### What needs to be done
Retype every item below word for word, and leave the pictures out.

● ● ● ● ●

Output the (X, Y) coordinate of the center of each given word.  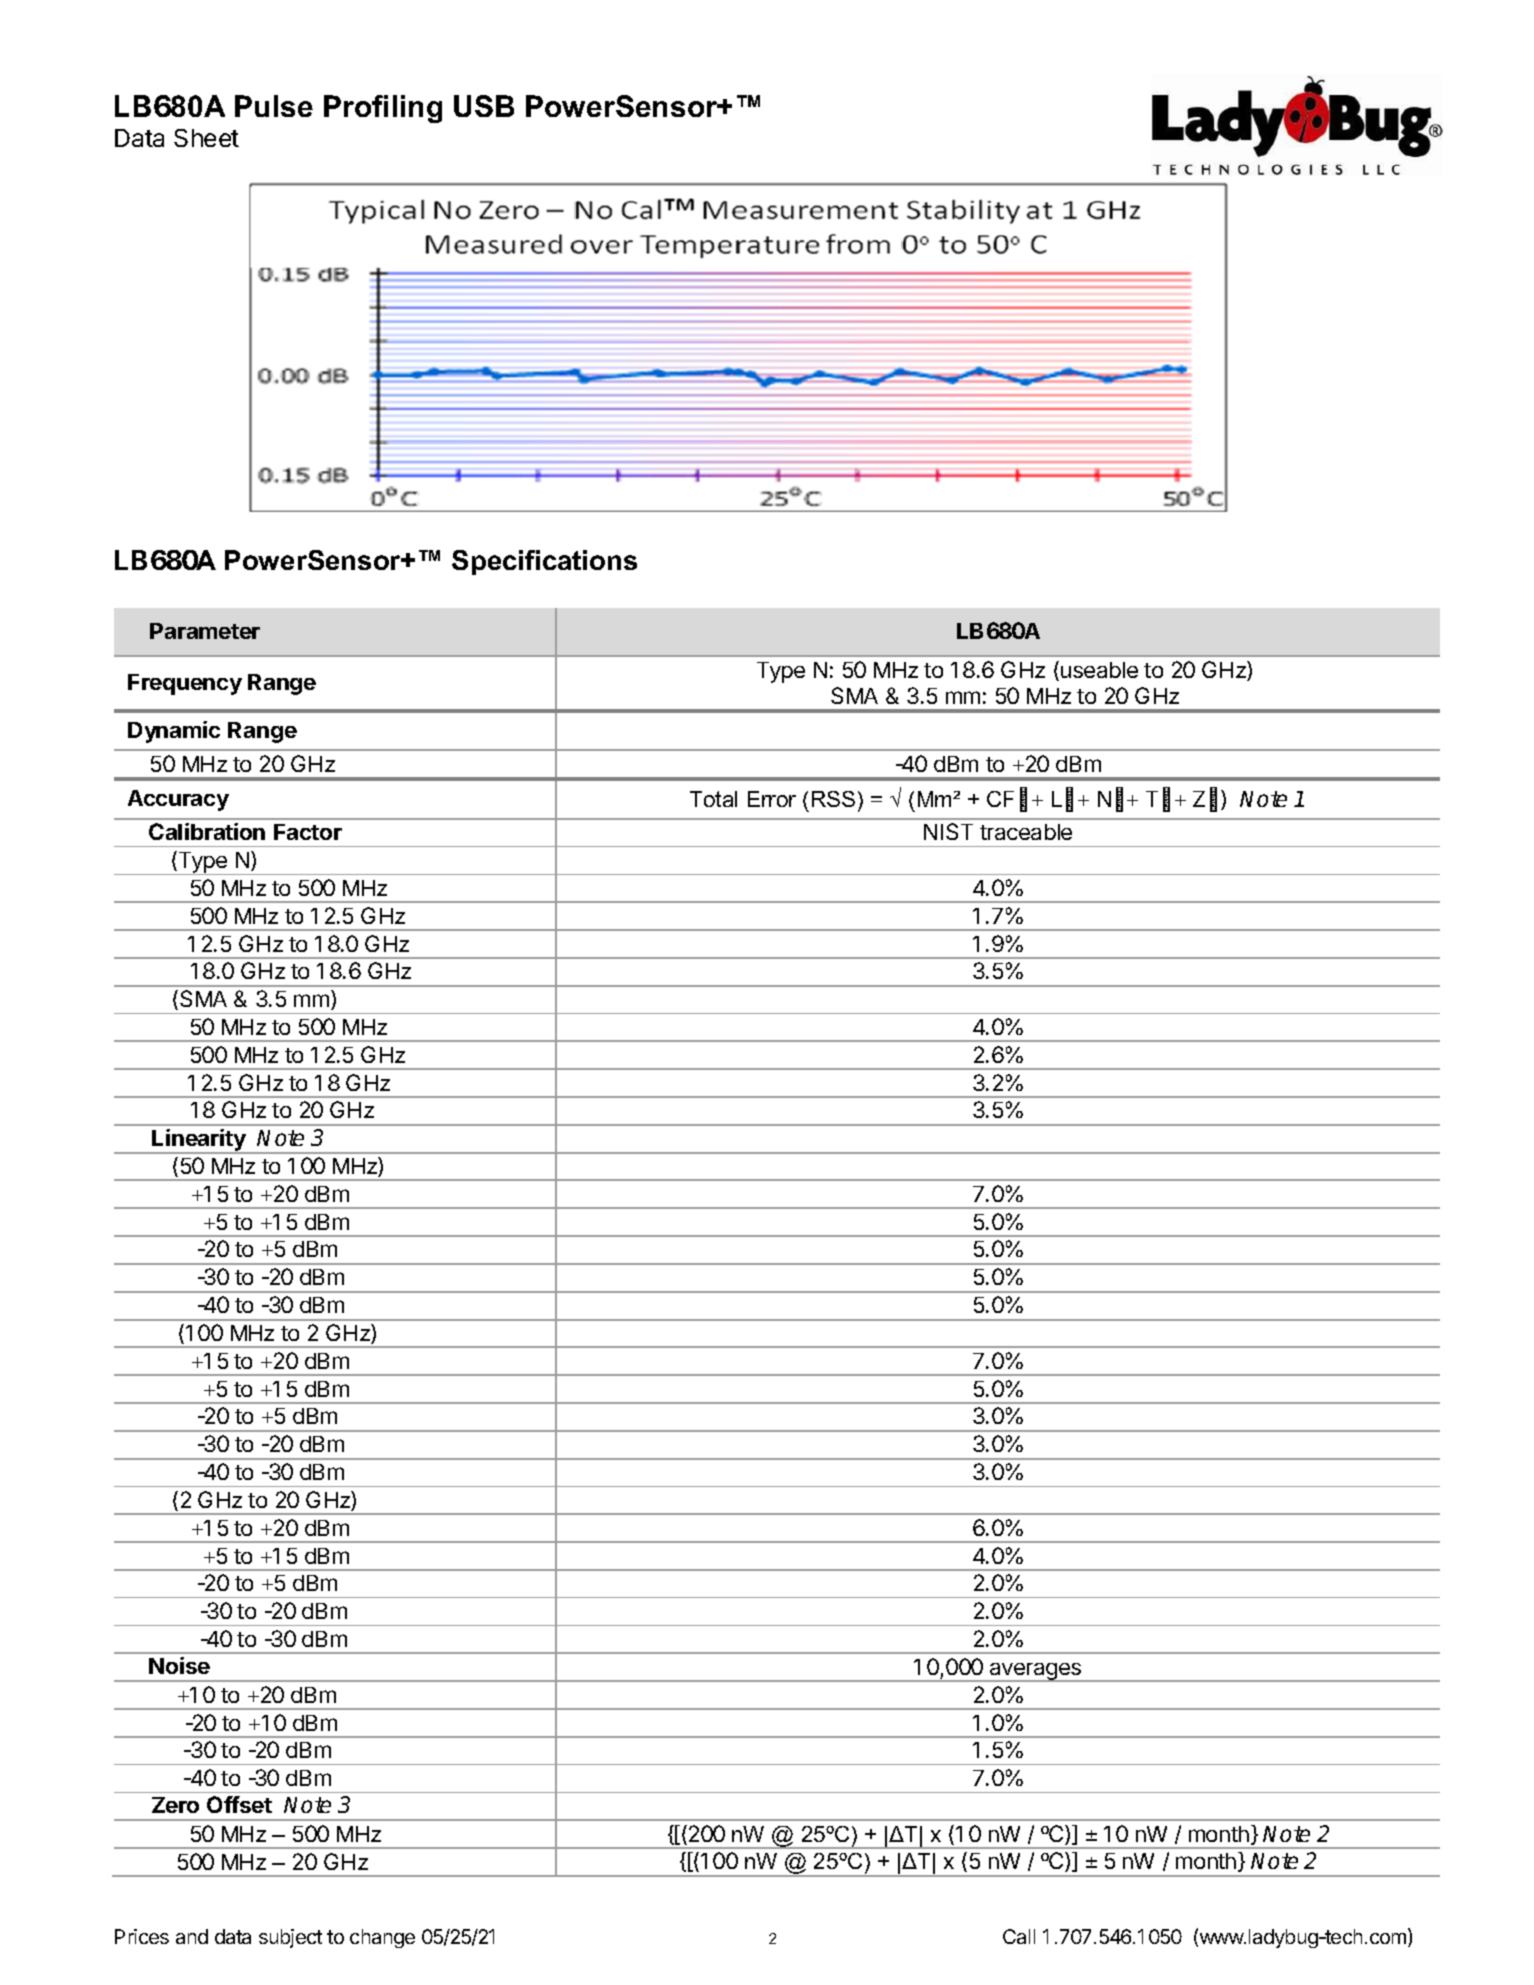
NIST (948, 831)
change (382, 1938)
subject (290, 1938)
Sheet (206, 138)
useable (1099, 670)
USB (484, 106)
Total (713, 799)
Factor (308, 832)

● ● ● ● ●

### Solution below
Output the (X, Y) coordinate of the center of each given word.  
NIST (948, 831)
change (382, 1938)
subject (290, 1938)
Sheet (206, 138)
useable (1099, 670)
USB (484, 106)
Total (713, 799)
Factor (308, 832)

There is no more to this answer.